Jul 13, 2011

The next level



For those of you who have been working out for a while now, you might be finding that you're no longer progressing to the next level. Well if you would like to change that and are open to suggestion then read below about the pre-fatigue principle.


By: Shannon Clark


For those of you who have been working out for a while now you might be finding that you're no longer progressing to the next level and are having a hard time staying motivated to keep up with your training.

This is a common occurrence among regular exercisers as their body adapts to the stimulus you are placing upon it and no longer sees the need to grow stronger. It is during these times that we need to come up with a way to shock our body, provide a new and challenging stimulus to place upon it and get it responding again. Applying the principle of pre-fatigue may just be the answer you are looking for.


Taking Your Workout To The Next Level
Incorporating The Principle Of Pre-fatigue


In most weight training programs, you begin with large compound muscle movements that call into play major muscles groups along with some stabilizers and work your way towards more concentrated movements to really target a specific muscle. This allows you to lift the heaviest weight possible on the major lifts since you are fresh and ready to go.

Pre-fatigue is basically doing the exact opposite.

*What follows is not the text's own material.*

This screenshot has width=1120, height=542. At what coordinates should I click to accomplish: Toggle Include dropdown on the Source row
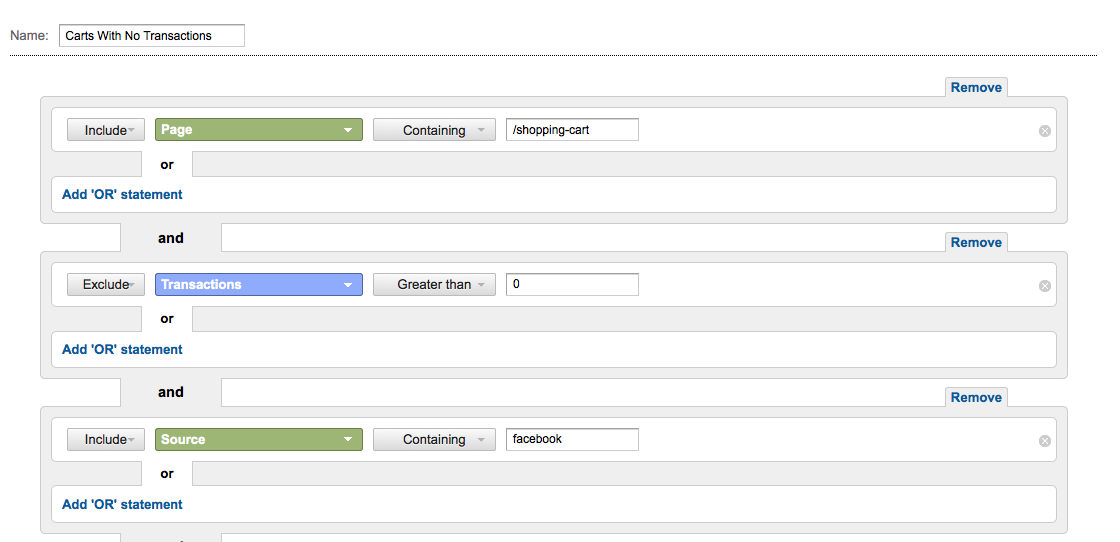click(x=106, y=439)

What you do here is begin with a small isolated movement to fatigue a particular muscle group that may be stronger than the assisting muscle groups.

Often, when we are performing a compound exercise, many muscles are called into action. Take the military press for example. This action targets the deltoid muscles, as well as the tricep muscles.

  

Military Press.

Now, you may have very strong deltoid muscles but may be lacking in your tricep strength, so when performing a military press, you may push as much weight as your triceps can handle, however, more than likely if they were stronger you could handle more weight since your deltoid muscles are still quite a bit stronger than the triceps.

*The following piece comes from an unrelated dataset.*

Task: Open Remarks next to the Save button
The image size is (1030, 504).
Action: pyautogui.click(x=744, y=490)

To solve this problem, you would first begin with an exercise that strictly concentrates on the deltoid muscles. By doing this, you fatigue your deltoids slightly, so then when you go to do your military presses, your deltoids and triceps now have the same relative strength. This way, when you choose your max weight for your military press, it will be a weight that will be challenging for both your tricep muscles and your deltoid muscles.
 

Pec Flyes (Butterfly).
Perfect For Isolating The Chest Before Moving
Into A Compound Exercise..
Don't Completely Fatigue

One consideration with this training method however is that you must be sure not to completely fatigue your muscles on the first isolated exercise. If you do this, you won't have any strength and energy left to complete the more compound exercise and could set yourself up for injury.
Precaution

Precaution should also be taken as this is a more intense type of training and without proper program planning could lead to overtraining. For example, if you normally don't work your triceps with your chest, you need to ensure that you have sufficient rest after working your triceps before going to chest as the triceps are an assisting muscle to most chest exercises.
If your triceps are still not fully recovered from their previous workout, you will be digging yourself into a deeper hole since in most people, their chest muscles can lift much more weight than their tricep muscles, therefore pre-fatiguing the chest to a point where they are only as strong as your triceps, which have not fully recovered would be a very difficult task to achieve.